Crucial Test for Sacramento
At least one Capitol observer has written, without exaggeration, that Senate Constitutional Amendment 1 is a test of whether Sacramento works anymore. The amendment sponsored by Sen. John Garamendi (D-Walnut Grove) is the core of a program that can give California once again an education, transportation and general government program that begins to meet the state’s real needs.
If the package fails, the big-money interest groups are certain to wage voter initiative warfare to win their own slices of the state revenue pie. There is no question who loses if such a battle erupts: Children, the elderly, the poor and a host of others who lack the big-bucks constituencies that can afford to use the initiative to snag a share of government for themselves.
The Legislature and the governor cannot afford to put state government on the auction block. To avoid that and to make Sacramento work, they are going to have to invest an extraordinary amount of energy, determination and good will into fashioning an SCA 1 package that is capable of winning the votes of two-thirds of the Legislature.
Garamendi’s amendment would inject some reality into the Gann spending limits, imposedby passage of Proposition 4 in 1979, by providing for a modest liberalization of the formula based on state per-capita income rather than the national consumer price index, which usually lags behind California’s economy.

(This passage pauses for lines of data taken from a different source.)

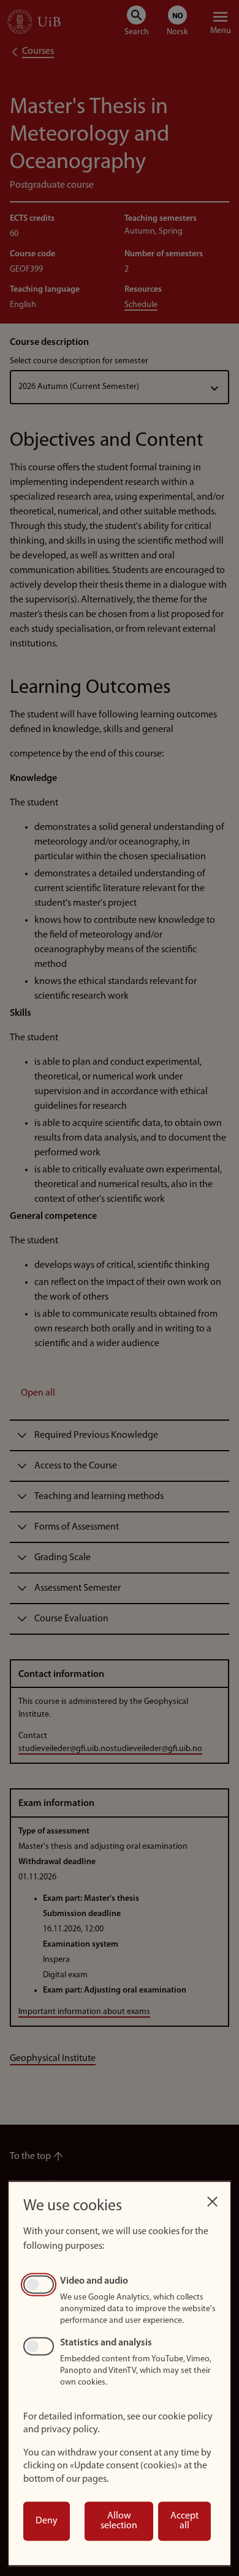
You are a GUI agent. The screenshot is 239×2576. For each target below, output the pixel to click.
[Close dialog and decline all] (212, 2198)
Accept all (184, 2521)
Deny (47, 2521)
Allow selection (119, 2521)
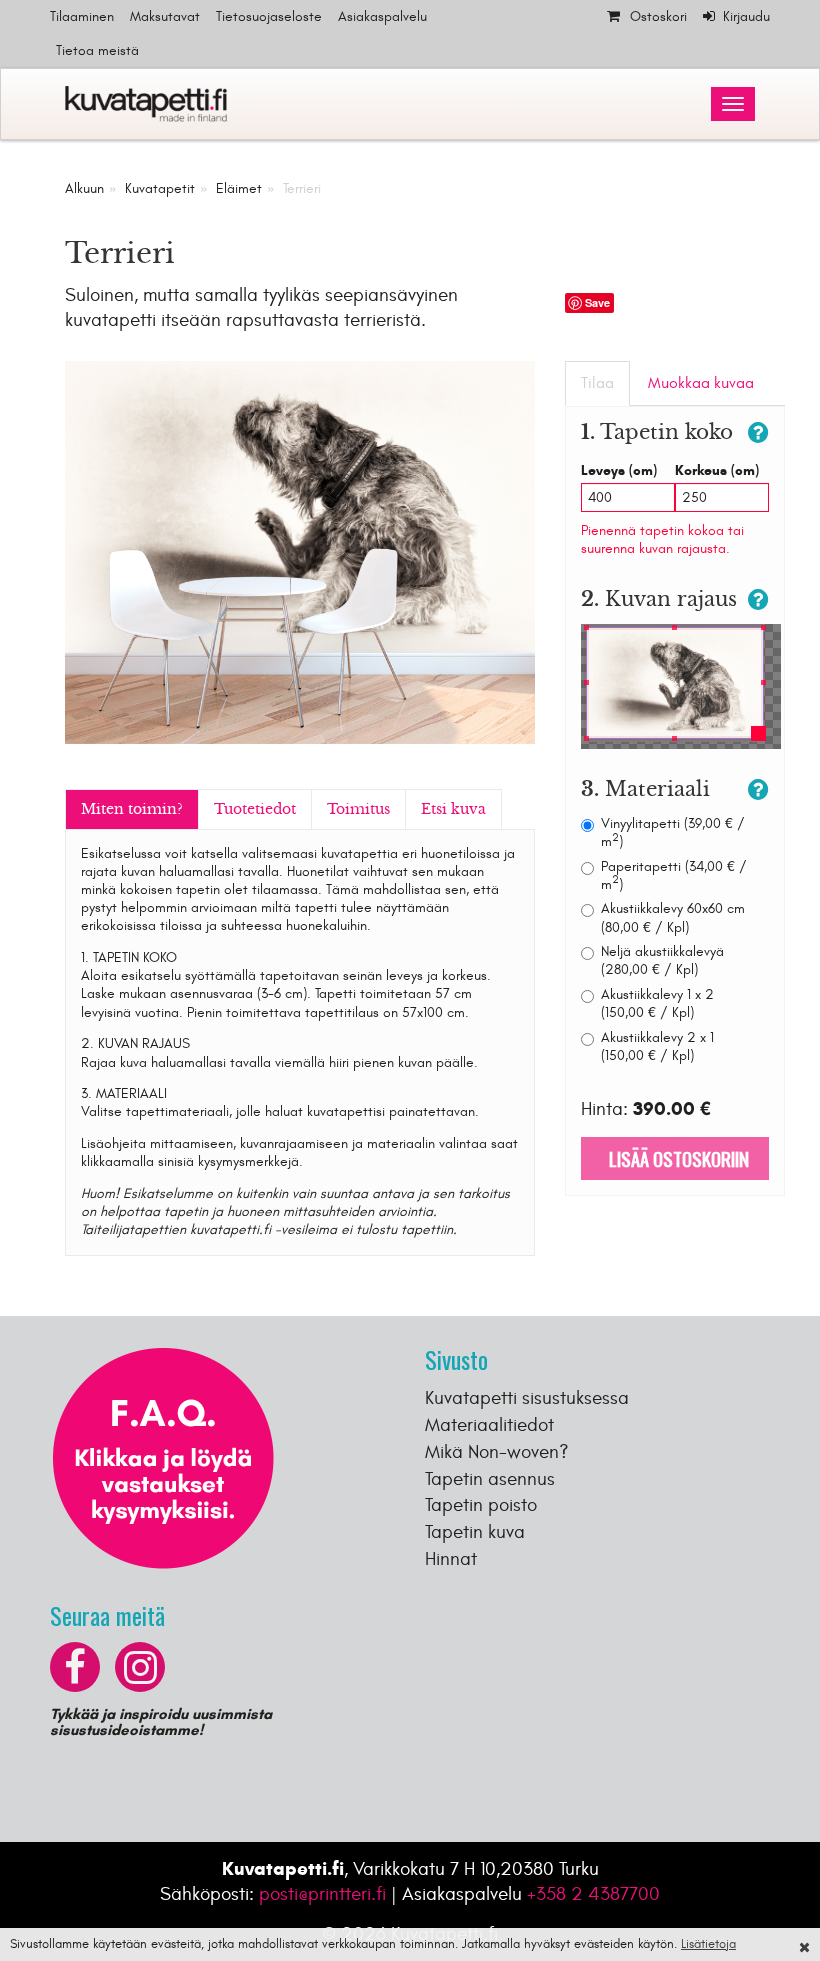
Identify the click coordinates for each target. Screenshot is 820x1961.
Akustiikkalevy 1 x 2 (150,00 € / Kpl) (657, 1003)
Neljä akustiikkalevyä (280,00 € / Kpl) (662, 960)
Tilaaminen (82, 16)
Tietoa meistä (97, 50)
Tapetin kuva (475, 1532)
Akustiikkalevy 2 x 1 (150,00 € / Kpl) (657, 1046)
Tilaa (597, 383)
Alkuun (84, 188)
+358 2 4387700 (593, 1894)
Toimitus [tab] (358, 809)
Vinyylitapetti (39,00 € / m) (673, 832)
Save (597, 302)
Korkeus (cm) (717, 470)
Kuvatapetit (160, 188)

The package also revises Proposition 98, the education establishment initiative of 1988, to scale back education’s claim on future state surpluses, and to base general school-aid growth on a formula that better reflects actual growth in enrollment.
Also linked to SCA 1 is a critically needed 10-year transportation finance program based on a phased 9-cent-a-gallon gasoline tax increase. Without SCA 1, the new money could not be spent because it would exceed the current Gann spending limits.
The entire SCA 1 package seemed to be falling apart last week in a dispute over Proposition 98’s guarantee that education gets at least 40% of general fund money. State Superintendent Bill Honig is correct when he says that abandoning the 40% factor would gut Proposition 98. There should be some way to retain the 40% provision, but to calm fears that the schools will get a disproportionate share of state income in leaner revenue years. Garamendi says some of last week’s dispute flared over faulty figures, and there is fresh hope the differences can be resolved. They must be resolved.
The decisions made in the next 10 days could determine whether the Legislature and governor will retain control of the state budget, or whether it will go on the initiative campaign auction block. There is only one acceptable answer.